Let's start with the fact that neither Burfict nor Beckham would have been ejected under this rule last season. Neither earned two unsportsmanlike conduct calls. In fact, since 2013, only three players would have been eligible for ejection.
Next, let's dive into which particular unsportsmanlike calls can rack up the two to eject a player:
In addition to any penalty referenced elsewhere in the Official Playing Rules, a player will be automatically disqualified in the event that player is penalized twice in the same game for committing one of the unsportsmanlike conduct fouls listed below, or a combination of the fouls listed below:
1. Throwing a punch, or a forearm, or kicking at an opponent, even though no contact is made.
2. Using abusive, threatening, or insulting language or gestures to opponents, teammates, officials, or representatives of the League.
3. Using baiting or taunting acts or words that engender ill will between teams.
No. 1 is the crux of the matter; there's no excuse for assault on the field like what Odell Beckham Jr. was guilty of against Josh Norman. That said, how many times do you see players get away with physically attacking another player twice in a single game? Beckham attacked once and that was it.
No. 2 gets murkier -- you can watch gestures and you can hear the language if it's directed at an official or league rep -- and no. 3 is completely unenforceable. What does it mean to "engender ill will"? How will you enforce taunting words, the trash talk that goes on between a corner and a wideout on nearly every play? Where's the dividing line between proper trash and going too far? Hell, how will the officials know unless they're in earshot? Are we expecting players to go out and snitch? Come on.
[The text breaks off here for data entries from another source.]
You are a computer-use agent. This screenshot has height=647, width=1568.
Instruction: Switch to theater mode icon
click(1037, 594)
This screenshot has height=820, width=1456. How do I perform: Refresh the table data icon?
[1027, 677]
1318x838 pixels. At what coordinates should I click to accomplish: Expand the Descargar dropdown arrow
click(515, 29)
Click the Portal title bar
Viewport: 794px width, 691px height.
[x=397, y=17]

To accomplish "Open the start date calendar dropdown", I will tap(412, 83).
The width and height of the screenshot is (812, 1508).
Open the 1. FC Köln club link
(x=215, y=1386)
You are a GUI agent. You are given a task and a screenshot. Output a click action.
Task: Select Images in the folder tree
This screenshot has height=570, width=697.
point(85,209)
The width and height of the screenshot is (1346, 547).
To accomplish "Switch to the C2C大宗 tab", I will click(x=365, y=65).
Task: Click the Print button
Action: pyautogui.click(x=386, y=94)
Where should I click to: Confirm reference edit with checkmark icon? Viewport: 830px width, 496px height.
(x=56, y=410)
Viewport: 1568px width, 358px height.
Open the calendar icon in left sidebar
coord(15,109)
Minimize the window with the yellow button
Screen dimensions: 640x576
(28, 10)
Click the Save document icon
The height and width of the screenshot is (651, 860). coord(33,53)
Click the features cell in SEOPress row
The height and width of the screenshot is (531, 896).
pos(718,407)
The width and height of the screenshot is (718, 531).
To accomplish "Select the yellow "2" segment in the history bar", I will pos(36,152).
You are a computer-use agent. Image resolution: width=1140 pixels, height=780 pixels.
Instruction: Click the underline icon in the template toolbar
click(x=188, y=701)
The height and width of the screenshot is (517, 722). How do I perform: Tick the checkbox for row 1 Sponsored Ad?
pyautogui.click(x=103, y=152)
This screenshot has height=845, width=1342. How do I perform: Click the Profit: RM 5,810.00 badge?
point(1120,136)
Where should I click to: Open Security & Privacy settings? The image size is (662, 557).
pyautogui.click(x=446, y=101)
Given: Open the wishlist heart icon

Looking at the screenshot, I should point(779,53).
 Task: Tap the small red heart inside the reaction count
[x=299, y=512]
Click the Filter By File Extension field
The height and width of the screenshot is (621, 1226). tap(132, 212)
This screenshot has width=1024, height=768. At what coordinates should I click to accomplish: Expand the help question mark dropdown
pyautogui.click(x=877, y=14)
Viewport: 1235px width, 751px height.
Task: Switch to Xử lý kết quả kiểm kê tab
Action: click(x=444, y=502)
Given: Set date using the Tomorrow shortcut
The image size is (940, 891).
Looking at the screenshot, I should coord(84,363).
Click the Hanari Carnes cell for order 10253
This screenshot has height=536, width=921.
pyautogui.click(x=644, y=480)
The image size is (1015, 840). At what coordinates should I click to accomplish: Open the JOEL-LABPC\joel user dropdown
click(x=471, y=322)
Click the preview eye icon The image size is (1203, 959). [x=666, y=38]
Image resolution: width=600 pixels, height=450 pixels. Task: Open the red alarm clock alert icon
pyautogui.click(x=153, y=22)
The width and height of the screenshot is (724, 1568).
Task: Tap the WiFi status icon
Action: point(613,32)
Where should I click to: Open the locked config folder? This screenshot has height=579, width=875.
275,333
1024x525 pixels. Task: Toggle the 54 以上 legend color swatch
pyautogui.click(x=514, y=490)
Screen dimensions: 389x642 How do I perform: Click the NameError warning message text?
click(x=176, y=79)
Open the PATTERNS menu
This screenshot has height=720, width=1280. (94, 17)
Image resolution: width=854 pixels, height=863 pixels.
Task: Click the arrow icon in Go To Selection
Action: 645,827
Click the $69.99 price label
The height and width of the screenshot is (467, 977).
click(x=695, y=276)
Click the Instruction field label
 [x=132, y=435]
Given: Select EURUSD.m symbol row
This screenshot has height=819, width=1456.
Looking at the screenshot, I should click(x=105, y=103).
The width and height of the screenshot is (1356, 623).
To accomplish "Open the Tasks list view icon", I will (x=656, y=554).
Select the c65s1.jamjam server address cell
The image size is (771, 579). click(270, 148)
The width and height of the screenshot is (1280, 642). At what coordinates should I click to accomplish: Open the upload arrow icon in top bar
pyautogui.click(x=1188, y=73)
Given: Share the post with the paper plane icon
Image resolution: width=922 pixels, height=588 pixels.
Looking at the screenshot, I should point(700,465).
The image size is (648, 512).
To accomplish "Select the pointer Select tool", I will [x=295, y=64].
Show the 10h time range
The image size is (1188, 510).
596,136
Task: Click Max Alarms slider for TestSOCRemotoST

The way the new rule is written, it seems to want punish Josh Norman more for trash talking Odell Beckham Jr. than it does want to eject Beckham for trying to decapitate Norman. That's insane. In fact, it's not only insane, but completely plausible this was the spirit of the change! Hear it from Giants owner John Mara, whose big name player fell for Norman's trash talk and went flying off the handle:
Giants owner John Mara a big proponent of the ejection rule, believing some taunting and actions are "unacceptable' and "happen to much"— Jason La Canfora (@JasonLaCanfora) March 23, 2016
What about the argument of a chilling effect, that a player will get one unsportsmanlike conduct call and cut the crap? Not necessarily. The history above indicates that there's rarely repeats anyway. Texans coach Bill O'Brien also believes the opposite will happen: players will start baiting those who already got a call.
"Let's just say one of your best players is going to get an unsportsmanlike conduct penalty," O'Brien said. "Is he going to become a target? Meaning, are they going to go after this guy to try to get him to do something that he gets kicked out of the game? That would be my concern about it, but I'm going to do what they tell me to do."
The fact is that if the league really wanted stop guys like Burfict and Beckham, whose actions required immediate removal and not some two-strike nonsense, they'd empower the referees who already have the ability to eject players. Until now, the officials have been comfortable doing no such thing. The league likes it that way because it means they can grab headlines when a suspension or fine comes down the newswire on Tuesdays during the season.
And that's what this is about. It's not about trying to make the game safer or cutting out the dirty plays. It's once again about appearing tough before the court of public opinion, where it's all too easy to keep this myth about the out of control athlete going strong. It's the same stale joke that's kept Roger Goodell employed long after his usefulness has worn out.